■ Assignment A
In the pandemic teaching interview questions, what kinds of district support for the alternatives are offered as examples?
■ Assignment B
Please pick up the pandemic teaching interview questions after their final item and continue them.
[Supplied text Boundary: Start]
5. Has your district or school organized any alternative form of educational service for students? If so, what? [Be prepared to explain that while you may know some of the things happening it is better to hear it in their words.]

● How is it going? How are these changes affecting you and your students?

● What supports for these alternatives have the district put in place? Time, expert advice, new materials.

o How does this differ from the supports always offered to teachers?

o What supports are still needed?

● What professional development or training has been provided?

● Has the teachers’ union been involved in decision making about these alternatives or resource development?

6. Are you in conversation with other teachers about how to respond to student educational needs during this pandemic?

● Who are these conversations with?

● What are you talking about?

● Who organized the conversations?

● Have they led to any specific actions or preparations?

● To what degree have teachers had to rely on one another?

o If a great deal ask if this is preferable to receiving more direction?

o How are or could the district assist with this teacher-to-teacher collaboration?

7. Do you see differences of opinions emerging in your school, district, or state about how to handle the educational challenges of the pandemic?

● What are these differences?

● Who are the parties in these discussions and what stances are they taking?

o Why do you see them taking that stance?

● To what extent are practicing teachers being included in the development of a response?

8. What equity considerations do you see being raised by alternative approaches to teaching being used?

● Are there particular students or groups of students you are worried about?

Let’s think about a variety of different student demographic groups and see if you have thoughts about how students in those groups are being affected by the changes in schooling happening.

● How are economic and income differences influencing (likely to influence) student experience of the changes happening?

● How is linguistic difference influencing student experience of the changes happening?

● How is dis/ability influencing student experience of the changes happening?

● How is racial identity influencing student experience of the changes happening?
[Supplied text Boundary: End]
[Dataset content Boundary: Start]
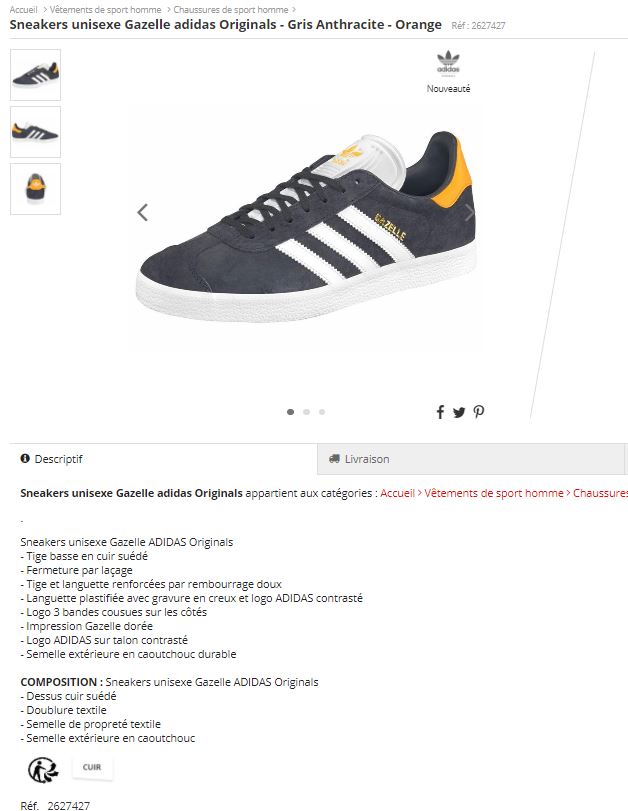This screenshot has width=628, height=811.
Task: Open Accueil breadcrumb at page top
Action: click(23, 9)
[Dataset content Boundary: End]
■ Response A
Time, expert advice, and new materials.

■ Response B
● How are Indigenous students uniquely experiencing the changes happening?

● How is gender identity influencing student experience of the changes happening?

● How is sexuality identity influencing student experience of the changes happening?

● How is parent education level influencing student experience of the changes happening?

● Any others we might ask or think about?

● Are there particular students or types of students you are worried about, not adequately described by those broad categories?

9. What do you wish you or the district were able to do for students in this pandemic? What would have been an ideal response? What is preventing that response?

10. What do you think the impacts of the pandemic will be for students

● of your grade level specifically?

o What could be done to lessen these effects?

● of your subject matter area specifically?

o What could be done to lessen these effects?

11. What do you think will be the challenges when students and teachers eventually return to in-person classes?

12. What questions have we not asked that we should be asking?

● Ask the question they recommend.

● Tell them this reply will be taken back to the research group and may be incorporated into future interviews.

13. Do you have any questions for us?

14. Is there anyone actively involved in these kinds of conversations that you would recommend we interview? Educators who are particularly active in conversations about developing an educational response to the pandemic?